COMER,COMER PARTE II

Como expliquei na ultima crônica, não consigo mais comer carne vermelha. Respeito quem o faça, tenho até inveja de quem come tudo o que lhe é posto a mesa, mas exclui a carne vermelha do meu menu e a decisão foi tomada graças a visita de um fantasma, que não era meu pai, ou o Rei da Dinamarca; e sim o fantasma do meu porco de estimação.

Fui criança de prédio, quando morei em Brasília. Cresci sem quintal e sem horta, mas meu pai, nordestino arretado, não ligava para o espaço apertado em que vivíamos – quarto, banheiro e cozinha na zeladoria dos prédios em que morávamos - e transformava os arredores do prédio em extensão da nossa casa. O espaço entre dois prédios virava terreno para festa junina e palco de aniversários. Havia entre os zeladores, uma amizade e um companheirismo que resultava em grandes celebrações. O nascimento da minha irmã, então, foi um grande evento que reuniu todos os zeladores, suas famílias e também centenas de moradores do Cruzeiro Novo. Meu pai quis fazer um grande banquete e naquela manhã de 16 de abril de 1980, Prático foi entregue em casa. Não era um porco com cara de amigo, nem lembrava o Baby, o porquinho falante; pelo contrário, ele era gordo, grande e fazia um barulho que assustava até os cachorros que queriam se aproximar. Talvez porque eu nunca tive um animal de estimação para enfeitar minhas memórias de infância, eu adotava todos os animais que vinha a ter contado e com Prático não foi diferente, até porque a sua cara de pouco humorado lembrava um dos porquinhos do conto do lobo mau. Ficamos pouco tempo juntos: ele chegou ás 09:00, foi amarrado no portão do prédio ( para espanto dos moradores que não estavam acostumados a animal que não fosse gato, passarinho e cão) e às 11:00, um amigo de meu pai, ele e mais dois outros conhecidos, colocaram Prático dentro de uma caminhonete. A tarefa levou quase uma hora – eu avisei: Prático era um porco elefante – e quando enfim, o porco estava dentro do veículo, entrei também junto e seguimos para um destino desconhecido. O que iriam fazer com o porco era um mistério para mim.

Algum tempo depois, a caminhonete parou em um terreno rodeado de mato e pequenas árvores, na fronteira entre o Cruzeiro Velho e o Cruzeiro Novo. Todos saíram do carro, incluindo Prático.

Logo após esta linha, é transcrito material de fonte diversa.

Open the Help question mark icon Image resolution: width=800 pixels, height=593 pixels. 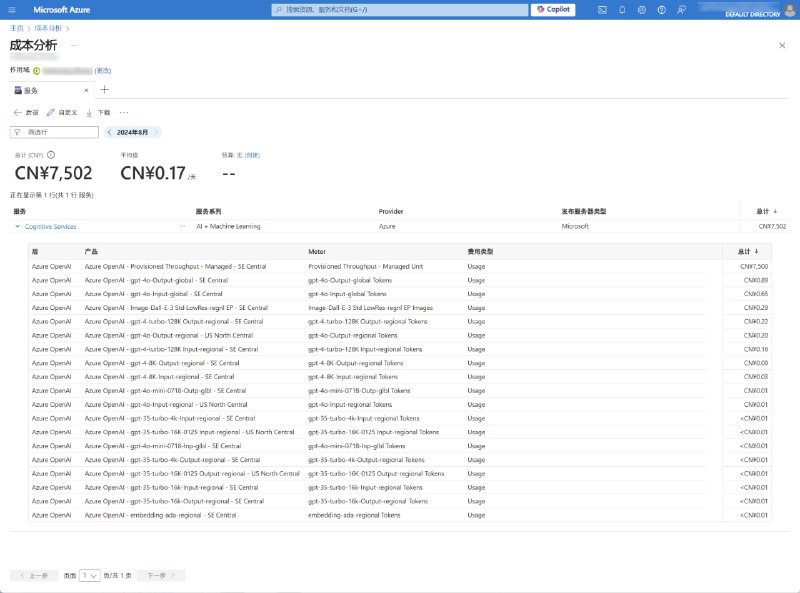[661, 9]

Eu tinha apenas 06 anos e morando na cidade, não entedia certas coisas do mundo: carne para mim era comprada em açougue e na certa caia do céu, como os peixinhos, que caiam quando chovia. Eu não sabia por que meu pai havia me levado (talvez fosse o fato que minha mãe ainda estava no hospital se recuperando do parto e não houvesse mais ninguém com quem ele pudesse me deixar), mas eu não só estava prestes a testemunhar um assassinato, como carregaria por toda a minha vida, a culpa da cumplicidade.

Continua...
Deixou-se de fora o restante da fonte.